In the course of the most recent hundreds of years various parades, celebrations, shows and even executions have occurred here.
The square has likewise been the scene of notable occasions, for example, the twofold death on February 1908, when king Carlos and Luis Filipe – the beneficiary to the throne – were killed here. In 1974 a great many individuals gathered on the square amid the insurgency that ousted the authoritarian administration.
The square is normally known as the Terreiro do Paço (Palace Square), for the sixteenth-century Ribeira Palace that remained here until it was obliterated by the destroying tremor of 1755. The royal residence was a standout amongst the most noteworthy structures in Portugal, beautified with numerous show-stoppers and home to a substantial library containing more than 70,000 books.
Soon after the seismic tremor the marquis of Pombal, PM of king José I, composed the reproduction of the city. The noteworthy maze of roads close to the castle was totally demolished and another organized road framework was made.
As a feature of the recreation Pombal likewise arranged the formation of another extensive square, intended to adversary Europe’s most fantastic squares. Eugénio dos Santos and his associate Carlos Mardel were in charge of the outline of the new square, which was named Praça do Comércio. On one side it opens onto the Tagus stream while alternate sides are circumscribed by stately government structures with lovely arcades confronting the square.
The centerpiece of the Praça do Comércio is the equestrian statue of José I (Joseph I), made by Joaquim Machado de Castro, one of Portugal’s most well known artists.
The bronze statue, initiated in 1775, demonstrates the king on a stallion trampling snakes. The statue is situated on a momentous platform designed with extensive model gatherings and disregards the glorious square.
An alternate great landmark is the Arco da Rua Augusta, a triumphal curve that prompts the Rua Augusta, a delightfully cleared pedestrianized road.
The curve was initially outlined by Santos de Carvalho to praise the quick recreation of the city after the quake of 1755. Development of the triumphal landmark began in 1759 yet work was stopped before long. The undertaking was grabbed again in 1843 when another plan by draftsman Veríssimo José da Costa was picked.

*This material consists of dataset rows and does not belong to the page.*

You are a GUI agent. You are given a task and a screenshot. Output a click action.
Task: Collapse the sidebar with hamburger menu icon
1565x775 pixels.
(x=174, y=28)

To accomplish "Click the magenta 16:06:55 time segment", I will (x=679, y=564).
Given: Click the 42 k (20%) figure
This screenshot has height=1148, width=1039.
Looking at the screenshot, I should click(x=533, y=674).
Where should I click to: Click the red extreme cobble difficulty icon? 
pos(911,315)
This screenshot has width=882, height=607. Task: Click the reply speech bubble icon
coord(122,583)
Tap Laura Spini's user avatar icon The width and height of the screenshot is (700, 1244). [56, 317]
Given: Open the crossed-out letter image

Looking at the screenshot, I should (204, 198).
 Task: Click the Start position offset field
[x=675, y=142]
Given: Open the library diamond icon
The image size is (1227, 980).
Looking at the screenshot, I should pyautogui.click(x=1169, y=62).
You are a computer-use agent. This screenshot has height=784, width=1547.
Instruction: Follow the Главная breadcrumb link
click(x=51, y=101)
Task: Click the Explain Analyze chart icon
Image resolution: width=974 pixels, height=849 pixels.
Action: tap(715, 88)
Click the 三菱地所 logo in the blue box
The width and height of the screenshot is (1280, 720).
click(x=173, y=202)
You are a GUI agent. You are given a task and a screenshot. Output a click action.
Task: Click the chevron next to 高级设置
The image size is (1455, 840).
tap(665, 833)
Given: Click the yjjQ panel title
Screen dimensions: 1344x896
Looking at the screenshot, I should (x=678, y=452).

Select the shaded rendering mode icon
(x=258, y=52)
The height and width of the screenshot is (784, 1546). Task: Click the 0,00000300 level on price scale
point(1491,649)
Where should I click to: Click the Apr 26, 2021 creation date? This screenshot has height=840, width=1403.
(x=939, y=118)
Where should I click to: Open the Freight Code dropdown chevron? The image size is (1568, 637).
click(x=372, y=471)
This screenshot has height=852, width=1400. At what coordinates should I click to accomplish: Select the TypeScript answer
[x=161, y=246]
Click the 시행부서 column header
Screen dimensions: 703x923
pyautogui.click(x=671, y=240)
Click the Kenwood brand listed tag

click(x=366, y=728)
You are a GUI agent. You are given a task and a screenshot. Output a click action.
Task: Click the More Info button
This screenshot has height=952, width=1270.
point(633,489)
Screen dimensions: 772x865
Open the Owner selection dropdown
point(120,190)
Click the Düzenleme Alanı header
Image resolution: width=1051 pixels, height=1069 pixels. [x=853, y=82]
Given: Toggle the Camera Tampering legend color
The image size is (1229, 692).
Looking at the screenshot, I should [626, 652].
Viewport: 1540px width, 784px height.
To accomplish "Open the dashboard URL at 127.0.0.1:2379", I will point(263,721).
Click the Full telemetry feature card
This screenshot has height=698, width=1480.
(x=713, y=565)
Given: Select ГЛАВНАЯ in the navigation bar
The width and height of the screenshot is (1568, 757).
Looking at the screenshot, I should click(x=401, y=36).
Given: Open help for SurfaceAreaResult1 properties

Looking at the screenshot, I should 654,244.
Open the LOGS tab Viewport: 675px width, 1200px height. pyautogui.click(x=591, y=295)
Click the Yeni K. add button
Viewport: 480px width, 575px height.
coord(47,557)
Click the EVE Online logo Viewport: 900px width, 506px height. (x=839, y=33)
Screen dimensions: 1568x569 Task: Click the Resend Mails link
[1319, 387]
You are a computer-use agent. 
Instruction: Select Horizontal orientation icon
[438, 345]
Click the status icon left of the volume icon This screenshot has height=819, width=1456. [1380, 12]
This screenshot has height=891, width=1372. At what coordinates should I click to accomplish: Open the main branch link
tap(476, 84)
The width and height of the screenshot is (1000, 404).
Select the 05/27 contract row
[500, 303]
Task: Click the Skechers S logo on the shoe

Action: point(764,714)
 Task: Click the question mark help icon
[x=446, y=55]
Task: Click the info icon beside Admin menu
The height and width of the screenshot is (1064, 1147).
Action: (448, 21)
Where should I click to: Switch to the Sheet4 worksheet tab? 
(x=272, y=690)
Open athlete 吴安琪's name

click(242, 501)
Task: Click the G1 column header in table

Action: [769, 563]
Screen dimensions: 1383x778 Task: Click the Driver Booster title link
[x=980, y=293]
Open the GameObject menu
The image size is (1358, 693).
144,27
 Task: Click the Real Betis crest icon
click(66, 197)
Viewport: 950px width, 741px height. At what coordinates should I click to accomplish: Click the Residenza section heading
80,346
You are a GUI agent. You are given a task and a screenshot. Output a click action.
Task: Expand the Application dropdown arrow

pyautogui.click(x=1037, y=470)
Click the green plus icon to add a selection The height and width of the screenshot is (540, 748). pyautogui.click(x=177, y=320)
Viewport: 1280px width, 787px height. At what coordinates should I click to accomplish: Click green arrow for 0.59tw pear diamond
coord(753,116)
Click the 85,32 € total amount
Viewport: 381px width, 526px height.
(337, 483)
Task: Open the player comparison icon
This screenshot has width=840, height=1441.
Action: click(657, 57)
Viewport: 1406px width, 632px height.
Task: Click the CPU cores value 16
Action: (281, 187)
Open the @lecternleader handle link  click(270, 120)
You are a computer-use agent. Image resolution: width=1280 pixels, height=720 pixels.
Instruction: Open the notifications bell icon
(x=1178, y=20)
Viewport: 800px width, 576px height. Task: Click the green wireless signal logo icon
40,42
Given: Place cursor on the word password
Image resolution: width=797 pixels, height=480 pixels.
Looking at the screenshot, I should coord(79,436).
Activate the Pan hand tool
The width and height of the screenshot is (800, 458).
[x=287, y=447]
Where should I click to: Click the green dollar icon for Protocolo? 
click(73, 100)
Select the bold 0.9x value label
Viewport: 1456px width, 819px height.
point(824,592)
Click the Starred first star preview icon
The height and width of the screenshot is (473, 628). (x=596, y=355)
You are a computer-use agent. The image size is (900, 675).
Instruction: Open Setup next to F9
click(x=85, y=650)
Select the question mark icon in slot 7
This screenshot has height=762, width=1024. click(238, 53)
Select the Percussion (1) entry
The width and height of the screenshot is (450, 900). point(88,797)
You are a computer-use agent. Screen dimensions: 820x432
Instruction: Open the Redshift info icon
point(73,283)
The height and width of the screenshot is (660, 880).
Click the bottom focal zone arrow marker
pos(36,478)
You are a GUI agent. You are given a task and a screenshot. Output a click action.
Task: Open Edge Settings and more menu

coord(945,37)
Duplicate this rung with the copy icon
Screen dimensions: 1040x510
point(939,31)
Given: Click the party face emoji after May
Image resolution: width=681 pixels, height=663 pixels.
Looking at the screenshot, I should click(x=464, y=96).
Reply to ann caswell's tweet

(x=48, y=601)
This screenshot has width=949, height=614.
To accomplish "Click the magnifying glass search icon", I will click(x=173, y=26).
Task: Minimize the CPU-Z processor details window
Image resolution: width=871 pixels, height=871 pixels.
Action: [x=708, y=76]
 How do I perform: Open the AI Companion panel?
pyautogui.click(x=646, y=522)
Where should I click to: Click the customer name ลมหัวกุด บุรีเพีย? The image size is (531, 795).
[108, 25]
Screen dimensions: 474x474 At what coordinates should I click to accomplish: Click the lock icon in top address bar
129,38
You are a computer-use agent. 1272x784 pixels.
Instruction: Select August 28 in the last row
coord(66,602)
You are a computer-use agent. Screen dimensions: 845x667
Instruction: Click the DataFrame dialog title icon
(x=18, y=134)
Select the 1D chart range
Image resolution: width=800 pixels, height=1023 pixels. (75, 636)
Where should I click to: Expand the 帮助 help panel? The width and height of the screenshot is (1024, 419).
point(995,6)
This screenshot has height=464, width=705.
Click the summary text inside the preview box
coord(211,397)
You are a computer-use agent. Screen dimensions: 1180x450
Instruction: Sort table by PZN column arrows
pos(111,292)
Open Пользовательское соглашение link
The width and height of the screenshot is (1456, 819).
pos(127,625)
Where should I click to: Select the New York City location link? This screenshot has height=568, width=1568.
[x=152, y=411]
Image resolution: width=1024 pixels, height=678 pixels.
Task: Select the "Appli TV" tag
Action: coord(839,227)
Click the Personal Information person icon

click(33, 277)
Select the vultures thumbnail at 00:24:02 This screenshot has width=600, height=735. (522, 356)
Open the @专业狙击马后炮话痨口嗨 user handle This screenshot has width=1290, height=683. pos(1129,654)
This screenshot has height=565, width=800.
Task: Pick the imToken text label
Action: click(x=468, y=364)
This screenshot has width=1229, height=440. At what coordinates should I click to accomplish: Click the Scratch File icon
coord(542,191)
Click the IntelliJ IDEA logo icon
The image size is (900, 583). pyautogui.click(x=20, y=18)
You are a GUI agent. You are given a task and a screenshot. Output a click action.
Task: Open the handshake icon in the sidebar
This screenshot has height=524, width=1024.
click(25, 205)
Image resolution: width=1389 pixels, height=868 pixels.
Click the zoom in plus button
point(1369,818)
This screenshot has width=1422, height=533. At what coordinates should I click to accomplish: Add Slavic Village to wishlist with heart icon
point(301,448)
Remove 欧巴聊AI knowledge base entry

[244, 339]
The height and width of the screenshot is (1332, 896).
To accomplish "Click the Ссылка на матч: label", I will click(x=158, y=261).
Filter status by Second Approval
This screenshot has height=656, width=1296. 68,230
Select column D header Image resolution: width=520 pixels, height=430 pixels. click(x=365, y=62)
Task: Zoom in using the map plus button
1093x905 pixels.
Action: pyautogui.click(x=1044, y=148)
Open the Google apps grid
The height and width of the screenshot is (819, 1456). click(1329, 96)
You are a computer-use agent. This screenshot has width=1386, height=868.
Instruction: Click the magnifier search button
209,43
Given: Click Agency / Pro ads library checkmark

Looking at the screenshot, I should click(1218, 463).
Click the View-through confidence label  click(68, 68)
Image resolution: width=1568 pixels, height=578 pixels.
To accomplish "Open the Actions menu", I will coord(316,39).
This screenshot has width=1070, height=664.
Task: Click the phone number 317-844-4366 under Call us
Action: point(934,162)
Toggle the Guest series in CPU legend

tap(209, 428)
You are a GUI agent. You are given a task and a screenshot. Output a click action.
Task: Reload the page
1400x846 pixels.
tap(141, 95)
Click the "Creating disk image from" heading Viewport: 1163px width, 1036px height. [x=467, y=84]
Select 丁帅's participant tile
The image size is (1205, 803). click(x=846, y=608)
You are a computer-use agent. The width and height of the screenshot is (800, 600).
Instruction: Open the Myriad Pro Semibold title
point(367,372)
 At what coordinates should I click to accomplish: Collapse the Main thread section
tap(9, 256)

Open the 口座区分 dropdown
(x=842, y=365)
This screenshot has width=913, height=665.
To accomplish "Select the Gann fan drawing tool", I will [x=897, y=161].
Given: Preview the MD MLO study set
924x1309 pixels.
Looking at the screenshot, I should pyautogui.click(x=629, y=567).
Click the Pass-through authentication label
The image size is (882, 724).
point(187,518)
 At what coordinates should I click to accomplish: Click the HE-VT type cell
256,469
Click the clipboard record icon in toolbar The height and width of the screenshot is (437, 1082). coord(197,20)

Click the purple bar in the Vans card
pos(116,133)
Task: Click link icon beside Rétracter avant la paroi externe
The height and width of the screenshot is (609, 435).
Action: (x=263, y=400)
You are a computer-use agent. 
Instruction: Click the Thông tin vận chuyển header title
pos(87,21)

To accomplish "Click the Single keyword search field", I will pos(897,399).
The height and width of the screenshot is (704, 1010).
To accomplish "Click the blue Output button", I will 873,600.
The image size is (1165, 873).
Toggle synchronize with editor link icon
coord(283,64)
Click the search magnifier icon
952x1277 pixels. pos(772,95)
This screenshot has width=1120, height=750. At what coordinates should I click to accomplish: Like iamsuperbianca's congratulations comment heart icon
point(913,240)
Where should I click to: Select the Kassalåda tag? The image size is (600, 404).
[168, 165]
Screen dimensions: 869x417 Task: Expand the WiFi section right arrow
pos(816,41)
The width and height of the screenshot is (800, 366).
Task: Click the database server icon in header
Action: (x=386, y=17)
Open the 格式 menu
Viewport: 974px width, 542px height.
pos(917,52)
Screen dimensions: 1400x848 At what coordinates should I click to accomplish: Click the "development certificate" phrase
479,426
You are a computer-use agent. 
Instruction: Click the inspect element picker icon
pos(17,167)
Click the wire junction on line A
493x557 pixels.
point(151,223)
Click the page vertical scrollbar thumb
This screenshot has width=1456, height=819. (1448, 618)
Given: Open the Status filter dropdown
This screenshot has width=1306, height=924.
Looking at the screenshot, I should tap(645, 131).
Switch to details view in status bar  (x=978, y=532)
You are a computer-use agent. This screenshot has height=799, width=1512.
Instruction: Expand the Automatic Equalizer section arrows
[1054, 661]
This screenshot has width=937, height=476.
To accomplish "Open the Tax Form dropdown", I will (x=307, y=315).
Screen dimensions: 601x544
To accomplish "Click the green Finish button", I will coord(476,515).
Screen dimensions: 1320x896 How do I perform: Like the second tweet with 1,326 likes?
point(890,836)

At last finished in 1873, the grand curve demonstrates the symbolic figure of Glory delegated Genius and Bravery. Underneath them are critical authentic figures and metaphorical representations of the waterways Tagus and Douro.
The Praça do Comércio is totally pedestrianized in spite of the fact that it is limited to the north and south by intensely trafficked streets.
Cross the road simply south of the square to achieve the Cais das Colunas (Columns Pier), a delightful dock with a wide marble stairway that for quite a long time was the primary door to the city. Dignitaries landed here by pontoon and strolled straight to the close-by castle. It is named for the two tall segments before the dock.
In 1997 the wharf was disassembled because of the development of an underground metro line however it was restored to its unique appearance in 2008. The Cais das Colunas is regularly packed with vacationers getting a charge out of totally open perspectives over tagus river.